DIRECTIVE ▸ Convert the text of the entries below into a JSON list of strings, with one string per line and blank lines omitted. Leave the pictures out of the answer.

** start of PROVIDED RECORDS **

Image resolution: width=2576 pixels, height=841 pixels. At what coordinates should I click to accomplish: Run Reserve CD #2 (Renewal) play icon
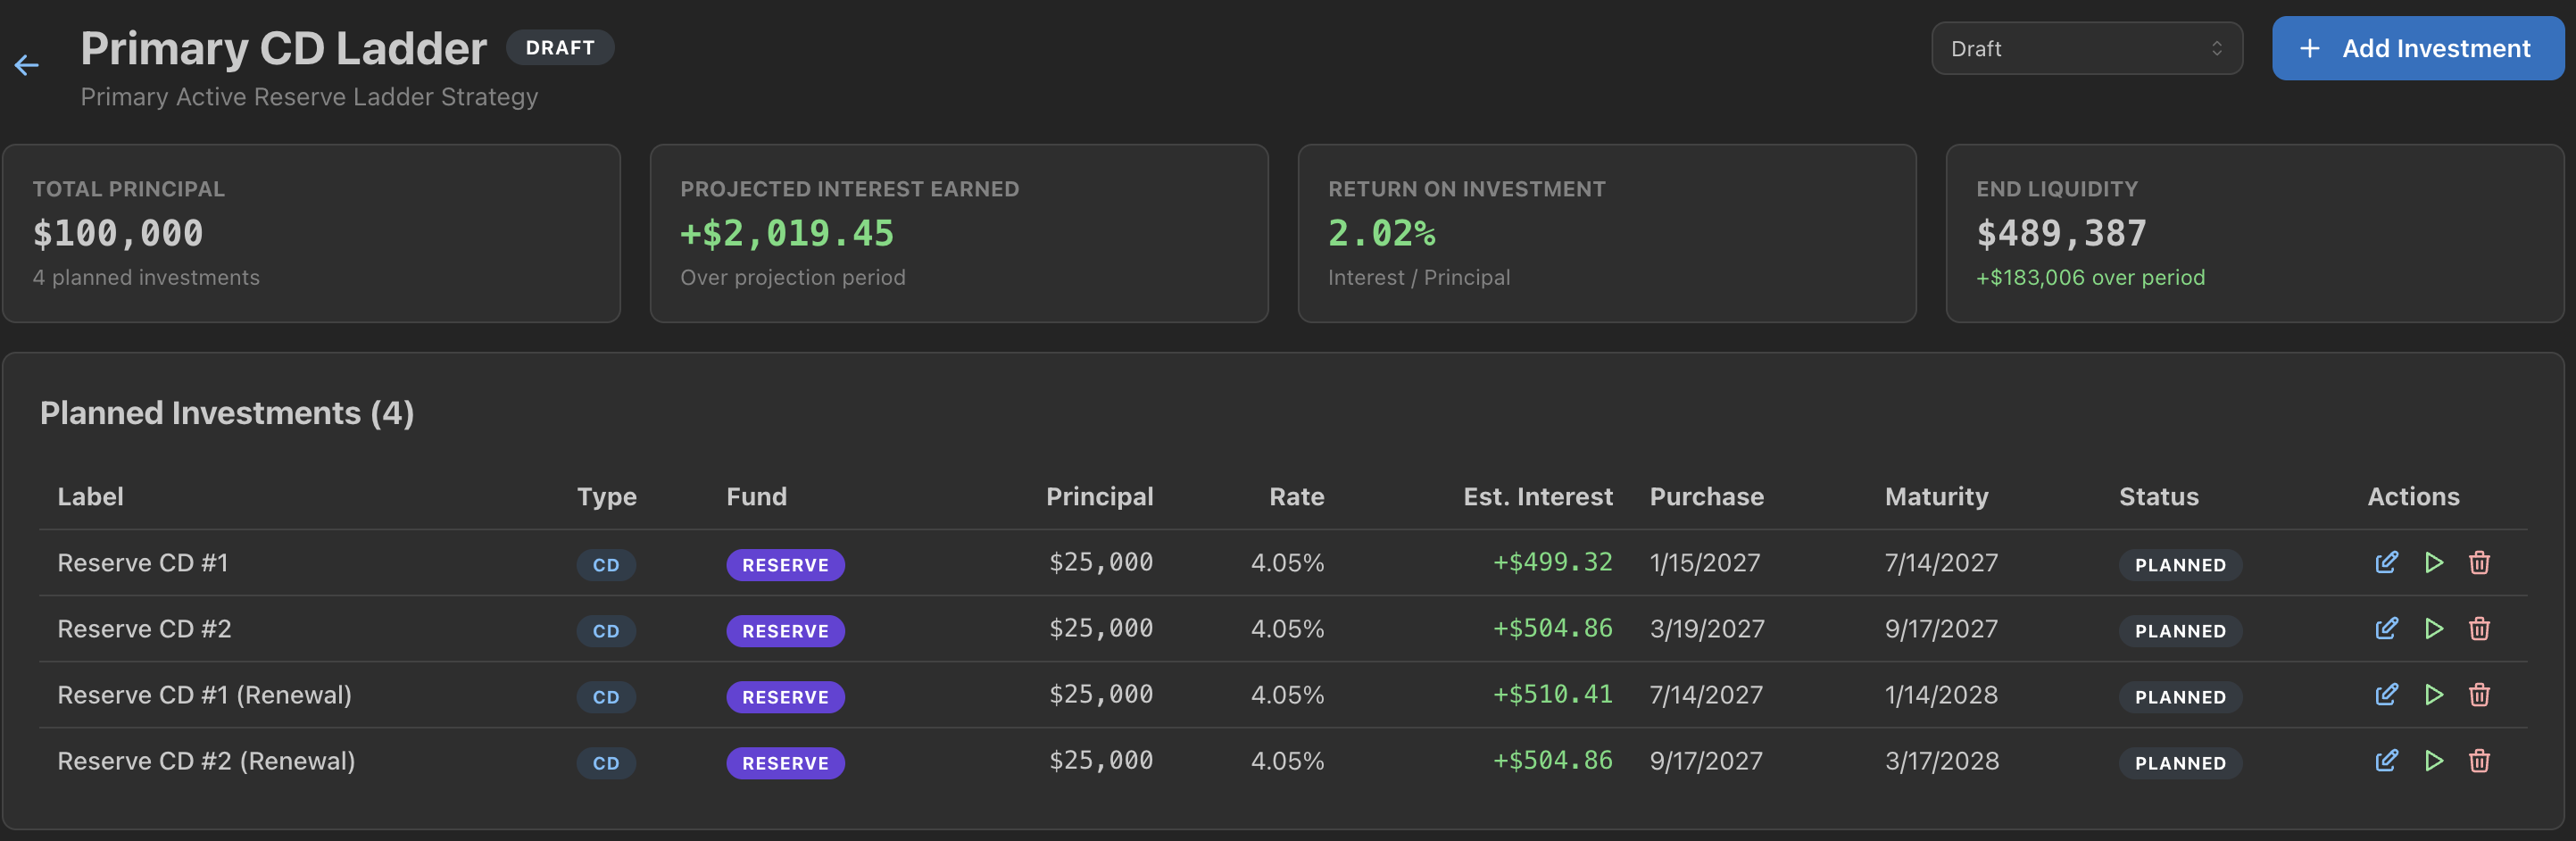coord(2434,760)
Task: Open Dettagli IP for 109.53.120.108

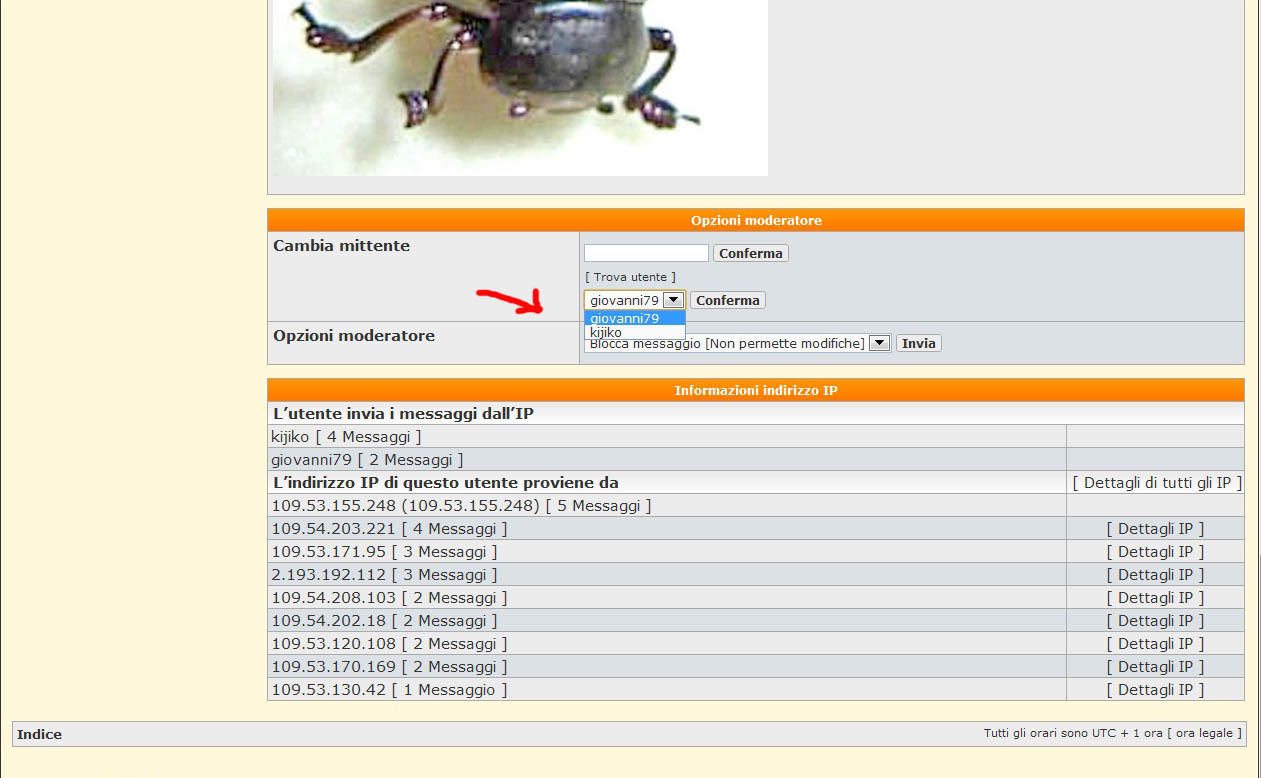Action: [1155, 644]
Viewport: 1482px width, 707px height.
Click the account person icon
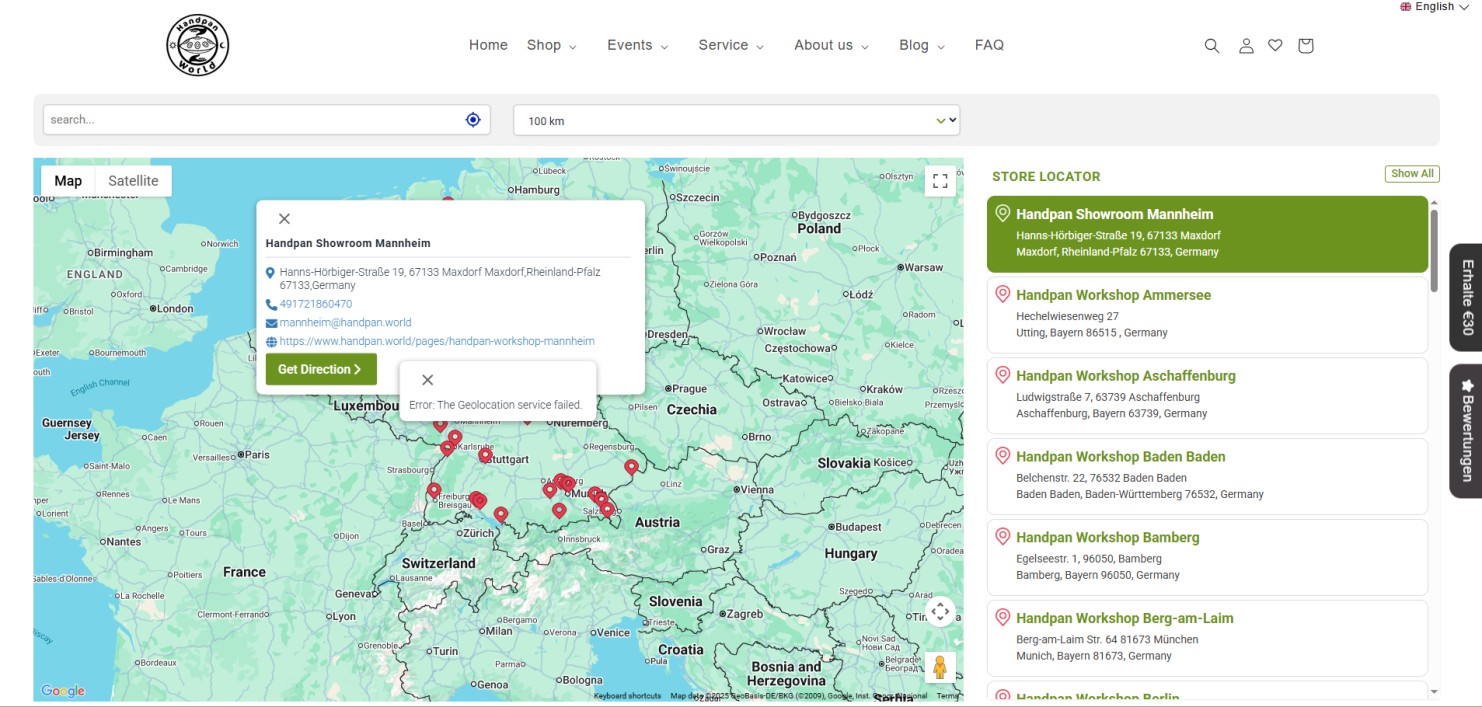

** end of PROVIDED RECORDS **

SOLVED PROBLEM ▸
[
  "Image resolution: width=2576 pixels, height=841 pixels. At what coordinates should I click to accomplish: Run Reserve CD #2 (Renewal) play icon",
  "coord(2434,760)",
  "Task: Open Dettagli IP for 109.53.120.108",
  "Action: [1155, 644]",
  "Viewport: 1482px width, 707px height.",
  "Click the account person icon"
]